Introduction
The SARS-CoV-2 virus and associated COVID-19 infection is known to cause endothelial cell dysfunction. This has led some to hypothesize that COVID-19 infection may increase the risk of erectile dysfunction. Initial studies evaluating this association have been limited to small, single institution studies or have utilized electronic medical record databases that lack universal follow-up given they only capture follow-up care at a small proportion of health care facilities.
Objective
To assess if COVID-19 infection recovery is associated with increased rates of newly diagnosed erectile dysfunction (ED) using an insurance claims database.
Methods
Using IBM MarketScan, a commercial claims database, men with prior COVID-19 infection between January 2020 and January 2021 were identified using ICD-10 diagnosis codes. Using this cohort along with an age-matched cohort of men without prior COVID-19 infection, we assessed the incidence of newly diagnosed erectile dysfunction (ED). Men with ED secondary to prostatectomy or radiation were excluded. Covariates were assessed using a multivariable model to determine association of prior COIVD-19 infection with newly diagnosed ED.
Results
42,406 men experienced a COVID-19 infection between January 2020 and January 2021 of which 610 (1.44%) developed new onset ED within 6.5 months follow up. On multivariable analysis while controlling for diabetes, cardiovascular disease, smoking, obesity, hypogonadism, thromboembolism, and GU malignancy, prior COVID-19 infection was associated with increased risk of new onset ED (HR 1.27; 95% CI 1.1-1.5; P=0.001). COVID-19 infection carried a similar association with new onset ED as did diabetes and BMI 25-30, HR 1.3 and 1.29, respectively.
Conclusions
Prior to the widespread implementation of the COVID-19 vaccine, the incidence of newly diagnosed ED is higher in men with prior COVID-19 infection compared to age-matched controls. Prior COVID-19 infection was associated with a 27% increased likelihood of developing new-onset ED when compared to those without prior infection.
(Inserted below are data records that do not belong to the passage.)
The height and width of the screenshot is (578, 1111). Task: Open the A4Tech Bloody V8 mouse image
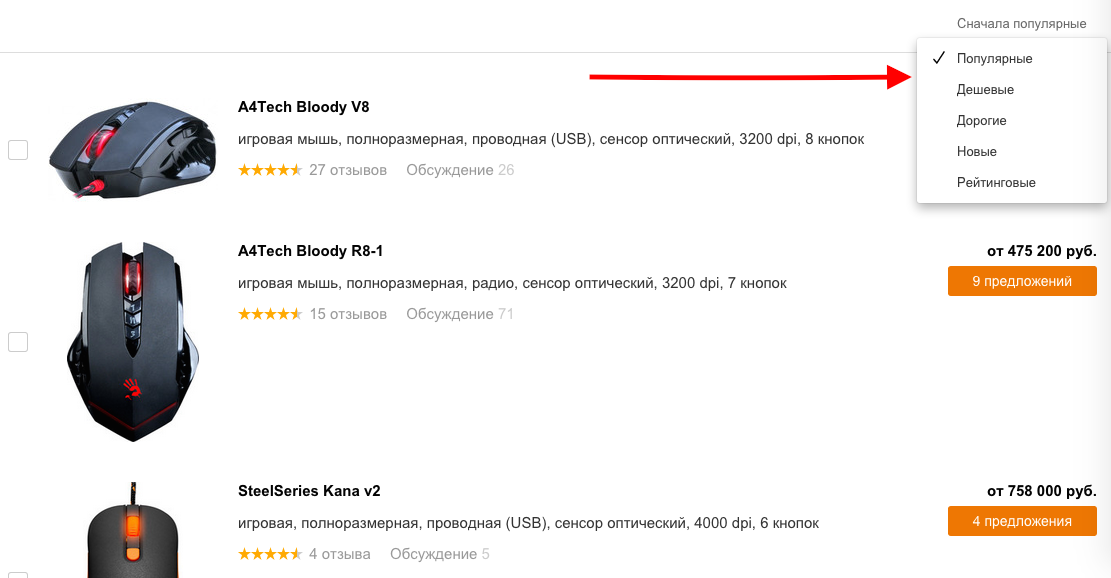tap(132, 149)
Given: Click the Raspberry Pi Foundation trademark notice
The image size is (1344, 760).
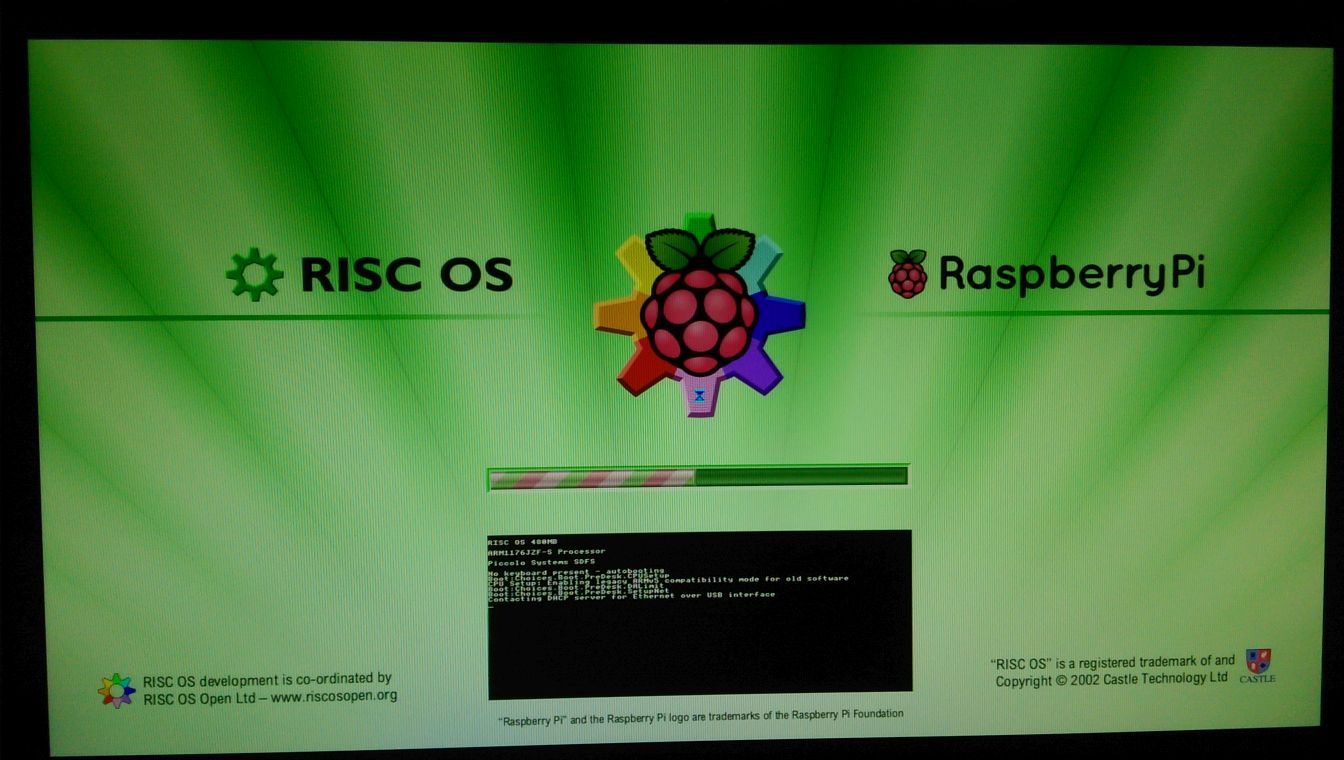Looking at the screenshot, I should click(700, 715).

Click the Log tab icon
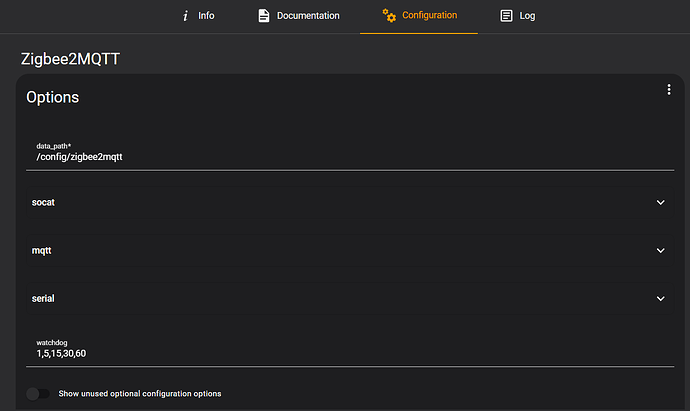pyautogui.click(x=506, y=16)
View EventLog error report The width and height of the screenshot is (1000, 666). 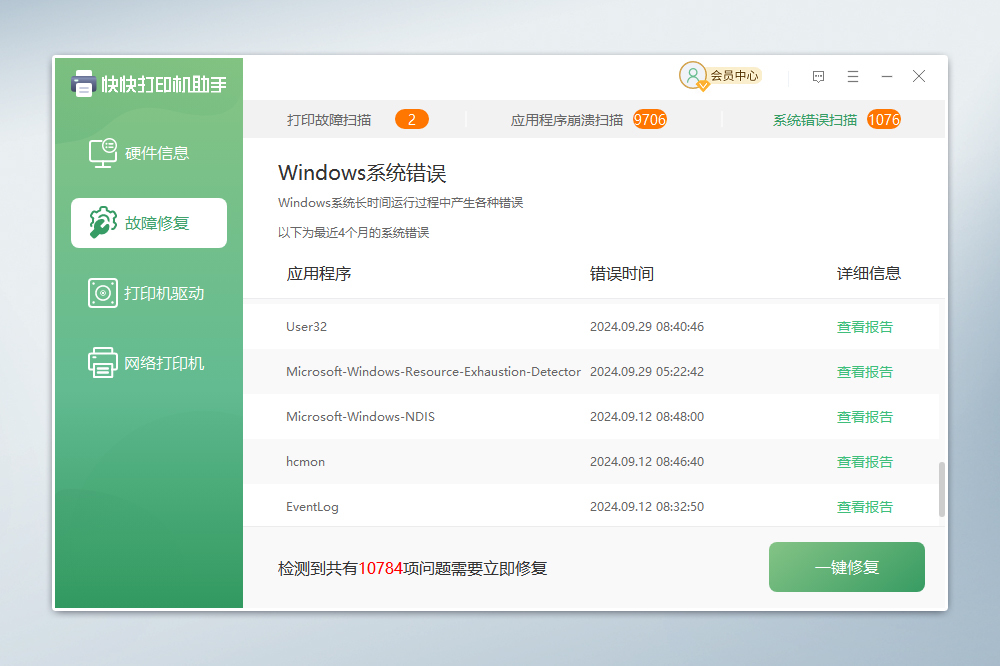[x=864, y=507]
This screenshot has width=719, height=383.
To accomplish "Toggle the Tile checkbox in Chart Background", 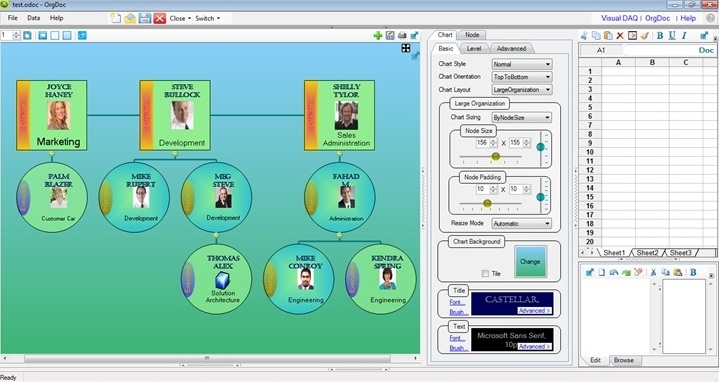I will pos(485,273).
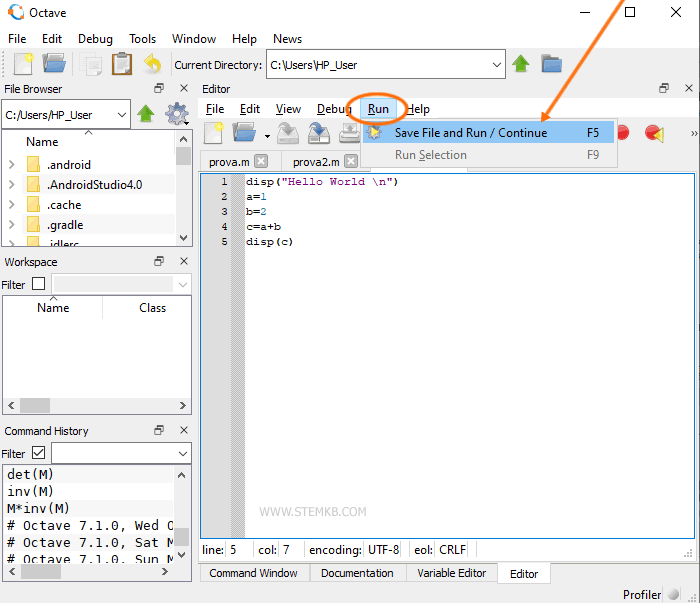Click the editor Save File icon
Viewport: 700px width, 603px height.
[288, 133]
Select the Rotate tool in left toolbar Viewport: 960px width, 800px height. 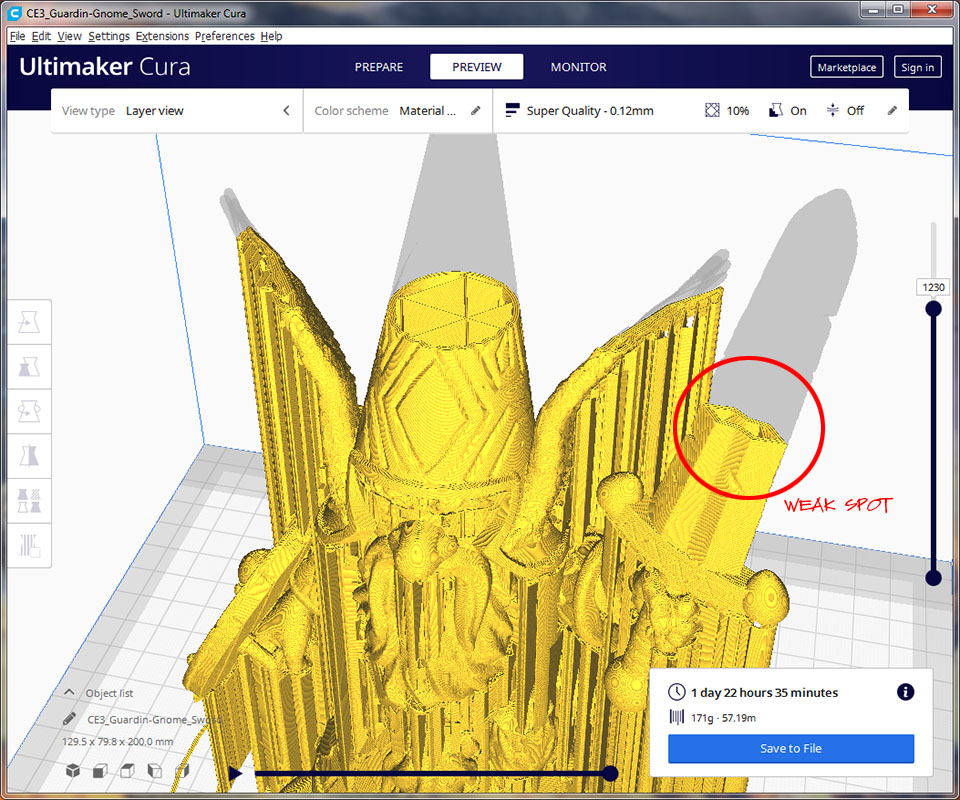click(x=30, y=412)
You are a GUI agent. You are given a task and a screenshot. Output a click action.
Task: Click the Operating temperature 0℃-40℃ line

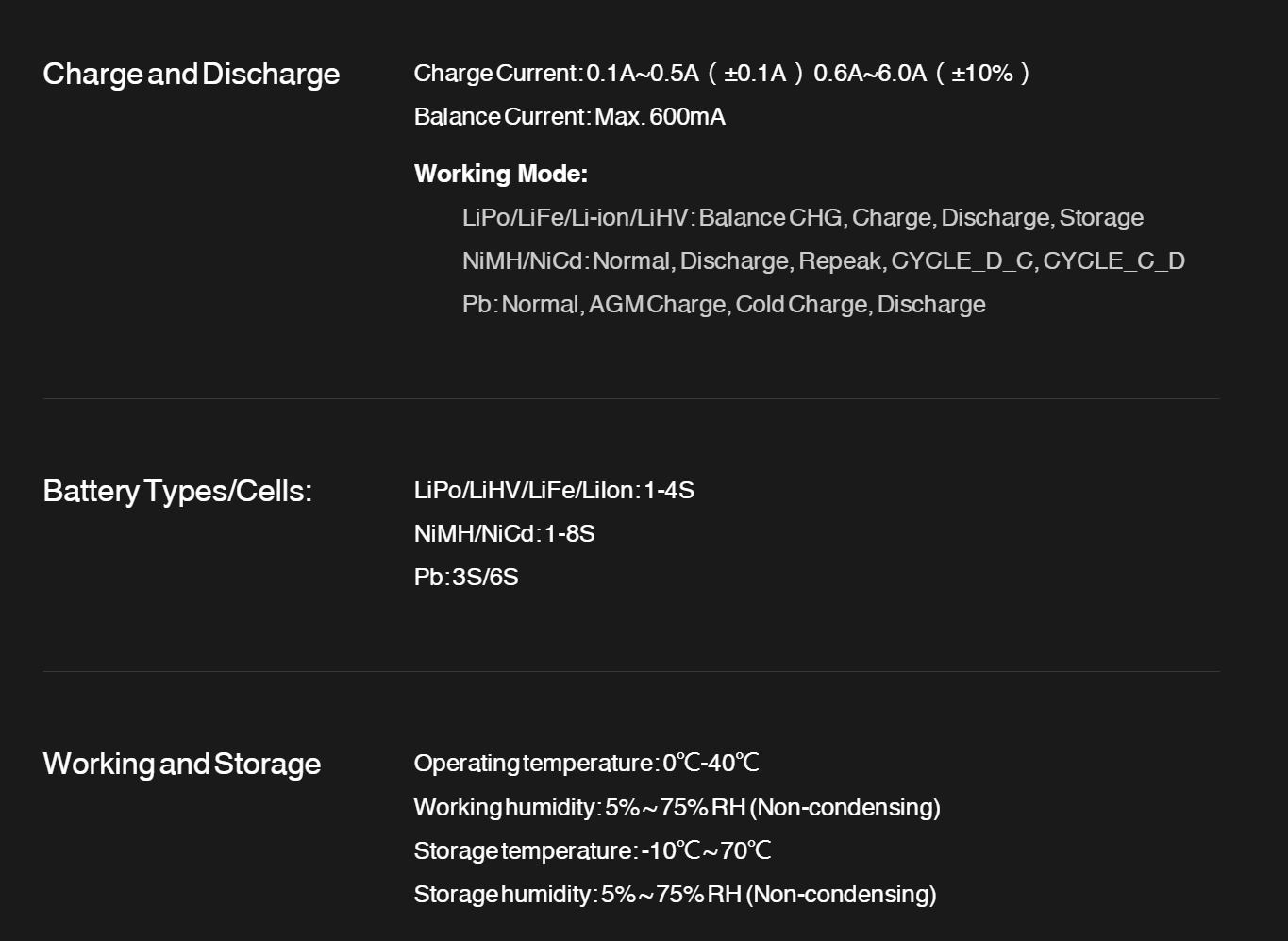coord(586,763)
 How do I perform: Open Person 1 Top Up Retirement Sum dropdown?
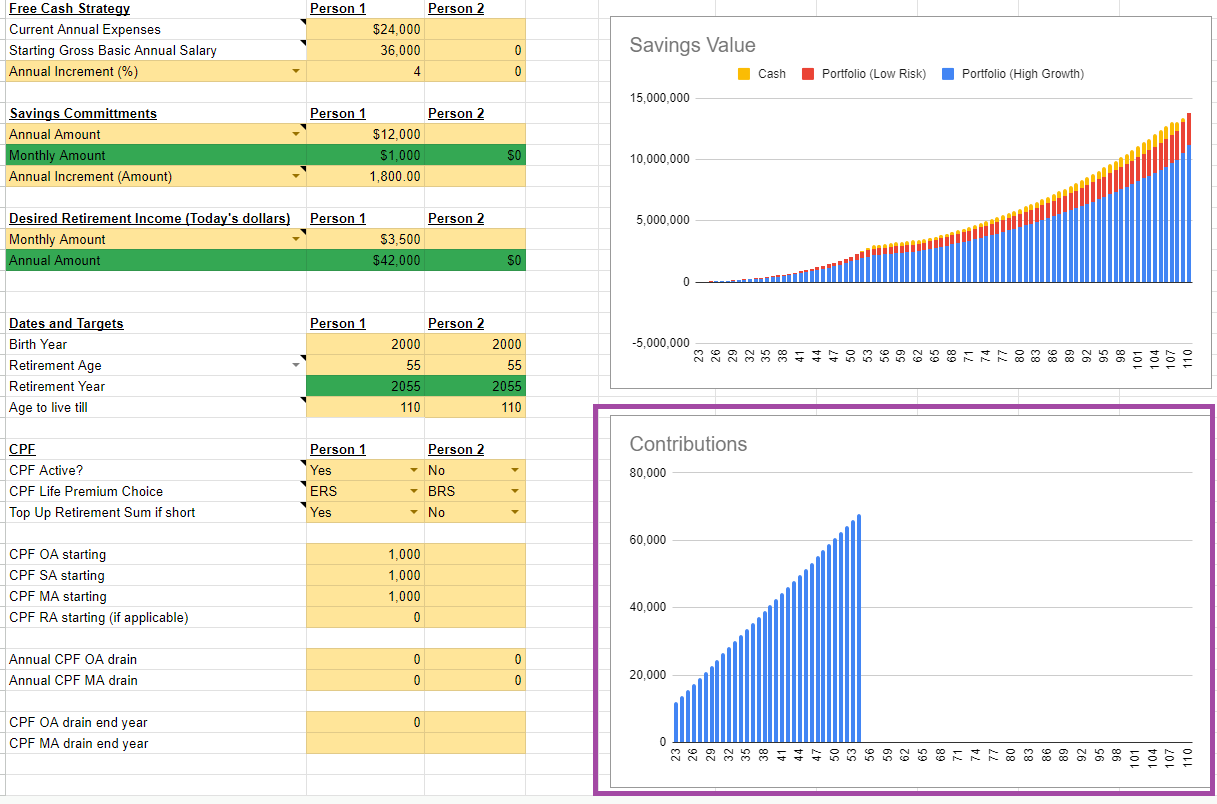click(x=413, y=513)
Additional longitudinal studies are needed to evaluate the risk of erectile dysfunction after following asymptomatic infection and in the setting prior vaccination.
Disclosure
Any of the authors act as a consultant, employee or shareholder of an industry for: Cooper Medical, Boston Scientific, Acerus, Coloplast, Endo, Turtle Health, Maximus, FirmTech, StreamDx, Inherent Bioscience.